DNA analysis of studied species. For all species considered in this study, GenBank accession numbers are presented in Table 2 View TABLE 2 . Two well-supported clades represent the two families of Homoscleromorpha. In this tree, most of the Plakinidae genera seem to be monophyletic. The only genus without a skeleton, Aspiculophora Ruiz et al., 2017 forms a well-supported clade with Tetralophophora Rützler et al., 2014 . The Plakina group appears to be paraphyletic with three well-supported groups represented in the phylogenetic tree. The type species P. monolopha groups together with Corticium candelabrum Schmidt, 1862 . A second group includes P. jani Muricy et al., 1998 and P. arletensis , while the third includes Plakina doudou sp. nov., P. trilopha Schulze, 1880 and P. crypta Muricy et al., 1998 . The two individuals of the new species which were considered for this analysis present identical sequences.

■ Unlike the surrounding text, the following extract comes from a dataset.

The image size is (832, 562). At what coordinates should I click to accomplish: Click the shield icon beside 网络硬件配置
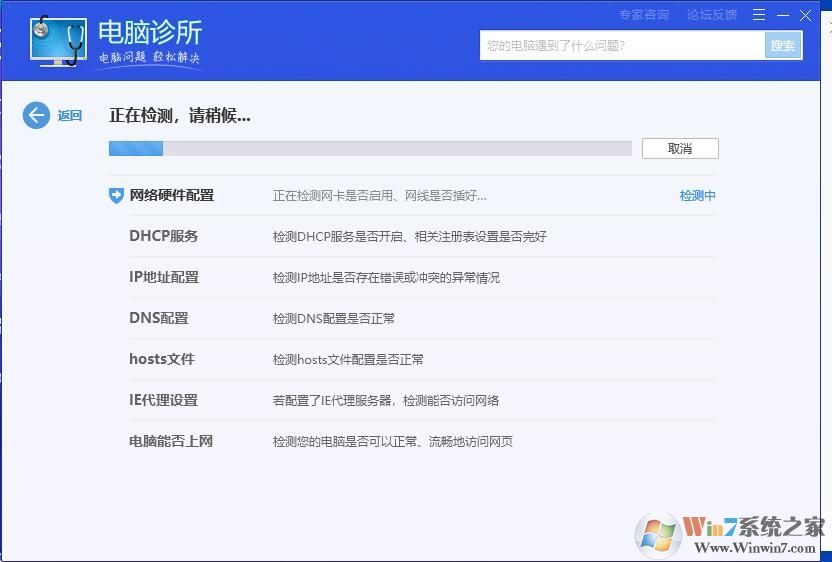pos(116,195)
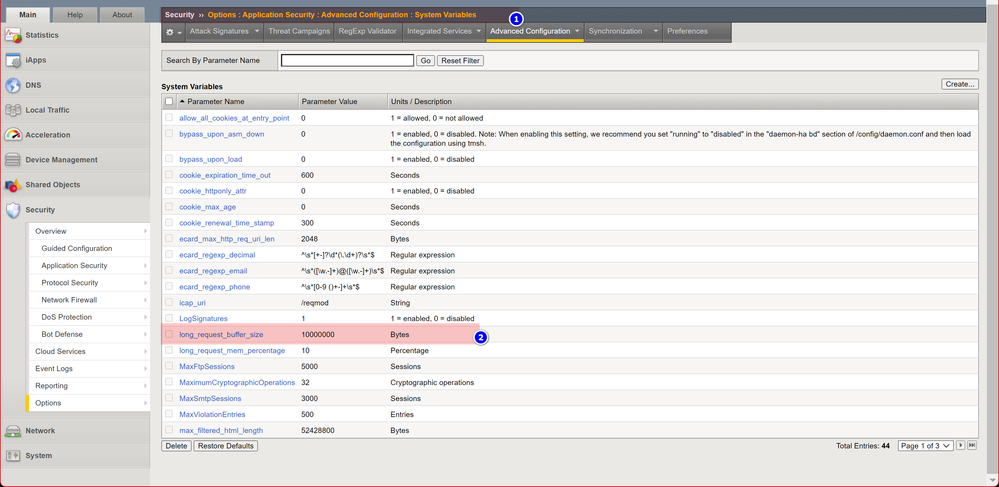Open the Preferences tab

tap(687, 32)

Ecology. Plakina doudou sp. nov. is a sciaphilic species that forms tiny whitish crusts with a patchy distribution on the vertical walls of a shallow-water cave. In this cave, the hydrodynamics is always high, from the entrance to the back of the cave. This new species was found to live in syntopy with P. arletensis , from 10 to 12 m depth, in the darkest part of the cave. No signs of epibiosis or predation were observed.